SolveWithPython

Building a Neural Network Template in Python — The Training Loop and Stochastic Gradient Descent

(Neural Networks From Scratch · Article 4)

This is where learning finally happens

In Article 3, something important changed.

For the first time, the network could answer:

what went wrong (loss)
where it went wrong (gradients)

But the network still did nothing with that information.

Gradients alone do not change a model.

To learn, we need updates.

That update mechanism is called Stochastic Gradient Descent (SGD).

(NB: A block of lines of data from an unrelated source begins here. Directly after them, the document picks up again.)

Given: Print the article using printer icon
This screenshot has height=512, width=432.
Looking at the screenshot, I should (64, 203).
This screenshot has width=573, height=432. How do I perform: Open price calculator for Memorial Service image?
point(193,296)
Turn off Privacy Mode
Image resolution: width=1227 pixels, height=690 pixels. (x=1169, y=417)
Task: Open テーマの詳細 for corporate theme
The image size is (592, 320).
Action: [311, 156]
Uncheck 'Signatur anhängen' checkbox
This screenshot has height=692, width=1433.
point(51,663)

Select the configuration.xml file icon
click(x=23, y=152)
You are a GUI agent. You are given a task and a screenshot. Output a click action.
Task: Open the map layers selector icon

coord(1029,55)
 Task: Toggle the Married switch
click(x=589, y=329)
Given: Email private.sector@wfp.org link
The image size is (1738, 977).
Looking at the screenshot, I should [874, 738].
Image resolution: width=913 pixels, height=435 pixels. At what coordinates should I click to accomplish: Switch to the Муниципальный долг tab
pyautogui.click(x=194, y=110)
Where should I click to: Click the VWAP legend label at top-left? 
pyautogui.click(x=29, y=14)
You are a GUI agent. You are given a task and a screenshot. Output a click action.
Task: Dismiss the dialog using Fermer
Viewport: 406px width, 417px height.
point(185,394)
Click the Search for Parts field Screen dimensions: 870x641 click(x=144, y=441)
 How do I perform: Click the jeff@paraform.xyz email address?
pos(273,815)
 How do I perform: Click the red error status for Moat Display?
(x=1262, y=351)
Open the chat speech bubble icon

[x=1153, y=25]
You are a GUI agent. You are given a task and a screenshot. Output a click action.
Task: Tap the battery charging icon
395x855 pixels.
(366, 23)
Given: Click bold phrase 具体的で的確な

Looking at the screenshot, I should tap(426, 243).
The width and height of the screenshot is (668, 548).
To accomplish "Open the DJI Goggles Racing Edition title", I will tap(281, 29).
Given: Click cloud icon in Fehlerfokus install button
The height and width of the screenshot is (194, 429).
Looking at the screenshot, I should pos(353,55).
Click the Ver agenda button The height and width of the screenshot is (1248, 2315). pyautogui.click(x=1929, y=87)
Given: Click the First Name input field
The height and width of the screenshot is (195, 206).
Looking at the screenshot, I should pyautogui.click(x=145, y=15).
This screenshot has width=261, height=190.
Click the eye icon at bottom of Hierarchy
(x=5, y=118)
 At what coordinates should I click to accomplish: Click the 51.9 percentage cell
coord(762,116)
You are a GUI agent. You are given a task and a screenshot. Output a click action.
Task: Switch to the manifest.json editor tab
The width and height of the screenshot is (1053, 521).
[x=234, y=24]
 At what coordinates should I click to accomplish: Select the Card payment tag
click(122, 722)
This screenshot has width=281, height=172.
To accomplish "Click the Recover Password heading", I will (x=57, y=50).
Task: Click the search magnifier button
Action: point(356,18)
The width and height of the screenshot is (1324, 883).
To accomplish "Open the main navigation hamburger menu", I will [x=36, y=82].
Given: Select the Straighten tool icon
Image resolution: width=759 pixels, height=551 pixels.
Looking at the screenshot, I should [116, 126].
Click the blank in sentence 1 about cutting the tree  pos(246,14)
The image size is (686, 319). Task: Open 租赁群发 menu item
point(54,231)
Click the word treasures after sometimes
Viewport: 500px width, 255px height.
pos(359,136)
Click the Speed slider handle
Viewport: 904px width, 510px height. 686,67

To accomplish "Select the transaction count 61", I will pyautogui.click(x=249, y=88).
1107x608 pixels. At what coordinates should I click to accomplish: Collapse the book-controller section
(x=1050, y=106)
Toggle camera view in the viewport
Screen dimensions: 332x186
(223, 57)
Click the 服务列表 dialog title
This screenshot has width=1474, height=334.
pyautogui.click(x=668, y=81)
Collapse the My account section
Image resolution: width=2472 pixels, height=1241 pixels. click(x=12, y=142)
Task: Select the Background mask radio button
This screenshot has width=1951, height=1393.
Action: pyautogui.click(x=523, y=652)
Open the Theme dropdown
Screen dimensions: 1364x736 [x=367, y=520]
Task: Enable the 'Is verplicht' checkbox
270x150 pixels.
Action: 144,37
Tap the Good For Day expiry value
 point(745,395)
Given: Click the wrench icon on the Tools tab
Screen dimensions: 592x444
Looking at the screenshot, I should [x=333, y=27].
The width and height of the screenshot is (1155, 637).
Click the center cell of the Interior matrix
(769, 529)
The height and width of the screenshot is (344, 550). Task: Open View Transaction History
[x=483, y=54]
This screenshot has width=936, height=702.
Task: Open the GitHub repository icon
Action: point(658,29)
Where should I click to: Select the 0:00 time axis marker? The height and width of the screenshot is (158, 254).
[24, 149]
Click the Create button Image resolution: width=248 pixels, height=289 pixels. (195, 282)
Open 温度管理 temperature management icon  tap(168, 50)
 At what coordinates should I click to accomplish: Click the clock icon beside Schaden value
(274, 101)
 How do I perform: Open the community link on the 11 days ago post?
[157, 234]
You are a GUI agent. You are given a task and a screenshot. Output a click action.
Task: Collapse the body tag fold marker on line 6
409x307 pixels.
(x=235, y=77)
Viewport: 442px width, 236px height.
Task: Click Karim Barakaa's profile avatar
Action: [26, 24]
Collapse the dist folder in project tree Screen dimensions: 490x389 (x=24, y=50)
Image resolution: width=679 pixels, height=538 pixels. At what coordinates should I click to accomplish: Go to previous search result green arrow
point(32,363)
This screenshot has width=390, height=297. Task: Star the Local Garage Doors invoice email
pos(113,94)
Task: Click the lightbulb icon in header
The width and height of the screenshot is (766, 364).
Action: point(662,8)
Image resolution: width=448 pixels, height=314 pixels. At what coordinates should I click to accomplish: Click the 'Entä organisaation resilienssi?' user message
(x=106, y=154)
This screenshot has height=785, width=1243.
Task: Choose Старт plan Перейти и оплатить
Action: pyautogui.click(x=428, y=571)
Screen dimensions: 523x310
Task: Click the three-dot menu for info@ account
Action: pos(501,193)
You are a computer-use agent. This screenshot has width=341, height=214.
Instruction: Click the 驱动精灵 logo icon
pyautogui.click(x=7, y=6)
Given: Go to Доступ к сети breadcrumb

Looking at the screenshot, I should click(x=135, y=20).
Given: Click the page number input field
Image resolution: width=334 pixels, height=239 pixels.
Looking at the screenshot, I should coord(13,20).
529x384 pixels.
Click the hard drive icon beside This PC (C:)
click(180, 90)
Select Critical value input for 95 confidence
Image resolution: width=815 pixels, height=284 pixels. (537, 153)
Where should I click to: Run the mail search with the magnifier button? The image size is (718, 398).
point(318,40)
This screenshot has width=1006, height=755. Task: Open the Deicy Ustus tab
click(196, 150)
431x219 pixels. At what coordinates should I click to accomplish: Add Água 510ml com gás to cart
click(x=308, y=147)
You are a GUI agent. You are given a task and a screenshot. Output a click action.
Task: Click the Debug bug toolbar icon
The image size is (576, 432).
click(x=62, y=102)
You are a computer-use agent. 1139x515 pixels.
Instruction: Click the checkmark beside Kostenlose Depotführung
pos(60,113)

The core idea of SGD (plain English)

SGD follows a very simple rule:

Move each weight a little bit in the direction that reduces the loss.

That’s it.

No magic.
No intelligence.
Just repeated small corrections.

The update rule (minimal math)

For a single weight:

new_weight = old_weight − learning_rate × gradient

gradient tells us which direction to move
learning rate tells us how far to move

What is the learning rate?

The learning rate controls step size.

Too large → unstable learning
Too small → very slow learning
Just right → steady improvement

Typical beginner values:

0.1
0.01
0.001

We will start simple.

Step 1: Implement SGD

Create nn/optimizers.py:

class SGD:
    def __init__(self, lr=0.01):
        self.lr = lr
    def step(self, layers):
        for layer in layers:
            if hasattr(layer, "weights"):
                for i in range(len(layer.weights)):
                    for j in range(len(layer.weights[i])):
                        layer.weights[i][j] -= self.lr * layer.grad_weights[i][j]
                for i in range(len(layer.bias)):
                    layer.bias[i] -= self.lr * layer.grad_bias[i]

This optimizer:

looks at each layer
checks if it has trainable parameters
applies gradient updates

Step 2: Add training logic to `NeuralNet`

Update nn/core.py:

			
class NeuralNet:
    def __init__(self, layers, loss, optimizer):
        self.layers = layers
        self.loss = loss
        self.optimizer = optimizer
    def forward(self, x):
        for layer in self.layers:
            x = layer.forward(x)
        return x
    def backward(self, grad):
        for layer in reversed(self.layers):
            grad = layer.backward(grad)
    def train_step(self, x, y):
        y_pred = self.forward(x)
        loss_value = self.loss.forward(y_pred, y)
        grad_loss = self.loss.backward()
        self.backward(grad_loss)
        self.optimizer.step(self.layers)
        return loss_value

		

This is the heart of learning.

Step 3: The training loop

Now we repeat the same steps many times.

Create examples/04_training_demo.py:

import random
from nn.layers import Dense
from nn.core import NeuralNet
from nn.losses import MSE
from nn.optimizers import SGD
random.seed(42)
net = NeuralNet(
    layers=[Dense(1, 1)],
    loss=MSE(),
    optimizer=SGD(lr=0.1)
)
X = [[1.0], [2.0], [3.0], [4.0]]
y = [2.0, 4.0, 6.0, 8.0]
for epoch in range(20):
    total_loss = 0.0
    for x, target in zip(X, y):
        loss = net.train_step(x, [target])
        total_loss += loss
    print(f"Epoch {epoch:02d} | Loss: {total_loss:.4f}")

Run:

python -m examples.04_training_demo

What you should observe

You should see something like:

			
Epoch 00 | Loss: 12.83
Epoch 01 | Loss: 4.91
Epoch 02 | Loss: 1.87
...
Epoch 19 | Loss: 0.02

		

The exact numbers may differ slightly.

What matters:

loss goes down
predictions improve
learning is happening

Why this works

Each epoch:

Forward pass → prediction
Loss → error size
Backward pass → gradients
SGD → weight update

Repeated many times:

random network
becomes structured
approximates the data

Important beginner insight

Training is just repetition with correction.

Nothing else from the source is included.